Written exercise => Rewrite these records, substituting "screen navigation assistant" for "computer-use agent" and leaving all else unchanged.

Exercise materials =>
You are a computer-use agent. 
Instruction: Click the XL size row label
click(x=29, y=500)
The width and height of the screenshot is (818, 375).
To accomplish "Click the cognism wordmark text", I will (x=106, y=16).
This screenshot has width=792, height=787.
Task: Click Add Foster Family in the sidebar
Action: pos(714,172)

Answer for the task =>
You are a screen navigation assistant. 
Instruction: Click the XL size row label
click(x=29, y=500)
The width and height of the screenshot is (818, 375).
To accomplish "Click the cognism wordmark text", I will (x=106, y=16).
This screenshot has width=792, height=787.
Task: Click Add Foster Family in the sidebar
Action: pos(714,172)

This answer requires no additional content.